Assigned task |
Render every line of the listing below as a JSON array of strings, one string per line, leaving out blank lines.

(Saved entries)

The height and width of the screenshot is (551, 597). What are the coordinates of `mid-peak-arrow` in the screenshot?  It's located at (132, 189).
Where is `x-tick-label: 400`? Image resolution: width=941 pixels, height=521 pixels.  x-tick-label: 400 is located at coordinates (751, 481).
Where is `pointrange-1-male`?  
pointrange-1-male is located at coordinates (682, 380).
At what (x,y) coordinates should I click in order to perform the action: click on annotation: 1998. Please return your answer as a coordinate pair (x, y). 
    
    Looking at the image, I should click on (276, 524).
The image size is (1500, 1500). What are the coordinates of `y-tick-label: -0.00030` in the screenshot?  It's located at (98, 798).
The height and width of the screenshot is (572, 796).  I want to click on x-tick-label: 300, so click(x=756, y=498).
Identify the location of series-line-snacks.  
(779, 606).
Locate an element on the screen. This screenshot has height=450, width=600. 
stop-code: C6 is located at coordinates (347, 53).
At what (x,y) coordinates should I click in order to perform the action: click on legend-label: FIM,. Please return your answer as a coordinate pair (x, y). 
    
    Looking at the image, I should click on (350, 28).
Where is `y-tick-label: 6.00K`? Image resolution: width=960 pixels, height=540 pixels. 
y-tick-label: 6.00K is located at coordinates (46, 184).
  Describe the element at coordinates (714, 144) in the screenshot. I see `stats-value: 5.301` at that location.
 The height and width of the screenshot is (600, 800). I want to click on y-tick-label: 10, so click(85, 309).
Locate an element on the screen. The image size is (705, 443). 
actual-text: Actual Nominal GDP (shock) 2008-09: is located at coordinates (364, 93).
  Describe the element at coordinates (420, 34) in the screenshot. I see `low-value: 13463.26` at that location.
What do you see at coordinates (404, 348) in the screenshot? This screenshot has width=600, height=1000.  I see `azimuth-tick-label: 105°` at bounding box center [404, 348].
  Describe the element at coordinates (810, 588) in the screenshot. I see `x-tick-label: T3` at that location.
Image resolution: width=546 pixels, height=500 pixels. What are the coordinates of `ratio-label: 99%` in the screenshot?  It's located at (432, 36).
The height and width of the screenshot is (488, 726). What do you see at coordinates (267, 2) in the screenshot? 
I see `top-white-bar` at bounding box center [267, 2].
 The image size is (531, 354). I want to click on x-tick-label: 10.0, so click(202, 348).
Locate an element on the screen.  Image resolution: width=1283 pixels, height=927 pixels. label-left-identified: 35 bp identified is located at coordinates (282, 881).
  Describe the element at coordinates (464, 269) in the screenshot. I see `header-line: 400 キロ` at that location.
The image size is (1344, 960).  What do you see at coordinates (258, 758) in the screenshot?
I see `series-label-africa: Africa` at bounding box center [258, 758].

Result of the task |
[
  "The height and width of the screenshot is (551, 597). What are the coordinates of `mid-peak-arrow` in the screenshot?  It's located at (132, 189).",
  "Where is `x-tick-label: 400`? Image resolution: width=941 pixels, height=521 pixels.  x-tick-label: 400 is located at coordinates (751, 481).",
  "Where is `pointrange-1-male`?  ",
  "pointrange-1-male is located at coordinates (682, 380).",
  "At what (x,y) coordinates should I click in order to perform the action: click on annotation: 1998. Please return your answer as a coordinate pair (x, y). ",
  "    Looking at the image, I should click on (276, 524).",
  "The image size is (1500, 1500). What are the coordinates of `y-tick-label: -0.00030` in the screenshot?  It's located at (98, 798).",
  "The height and width of the screenshot is (572, 796).  I want to click on x-tick-label: 300, so click(x=756, y=498).",
  "Identify the location of series-line-snacks.  ",
  "(779, 606).",
  "Locate an element on the screen. This screenshot has height=450, width=600. ",
  "stop-code: C6 is located at coordinates (347, 53).",
  "At what (x,y) coordinates should I click in order to perform the action: click on legend-label: FIM,. Please return your answer as a coordinate pair (x, y). ",
  "    Looking at the image, I should click on (350, 28).",
  "Where is `y-tick-label: 6.00K`? Image resolution: width=960 pixels, height=540 pixels. ",
  "y-tick-label: 6.00K is located at coordinates (46, 184).",
  "  Describe the element at coordinates (714, 144) in the screenshot. I see `stats-value: 5.301` at that location.",
  " The height and width of the screenshot is (600, 800). I want to click on y-tick-label: 10, so click(85, 309).",
  "Locate an element on the screen. The image size is (705, 443). ",
  "actual-text: Actual Nominal GDP (shock) 2008-09: is located at coordinates (364, 93).",
  "  Describe the element at coordinates (420, 34) in the screenshot. I see `low-value: 13463.26` at that location.",
  "What do you see at coordinates (404, 348) in the screenshot? This screenshot has width=600, height=1000.  I see `azimuth-tick-label: 105°` at bounding box center [404, 348].",
  "  Describe the element at coordinates (810, 588) in the screenshot. I see `x-tick-label: T3` at that location.",
  "Image resolution: width=546 pixels, height=500 pixels. What are the coordinates of `ratio-label: 99%` in the screenshot?  It's located at (432, 36).",
  "The height and width of the screenshot is (488, 726). What do you see at coordinates (267, 2) in the screenshot? ",
  "I see `top-white-bar` at bounding box center [267, 2].",
  " The image size is (531, 354). I want to click on x-tick-label: 10.0, so click(202, 348).",
  "Locate an element on the screen.  Image resolution: width=1283 pixels, height=927 pixels. label-left-identified: 35 bp identified is located at coordinates (282, 881).",
  "  Describe the element at coordinates (464, 269) in the screenshot. I see `header-line: 400 キロ` at that location.",
  "The image size is (1344, 960).  What do you see at coordinates (258, 758) in the screenshot?",
  "I see `series-label-africa: Africa` at bounding box center [258, 758]."
]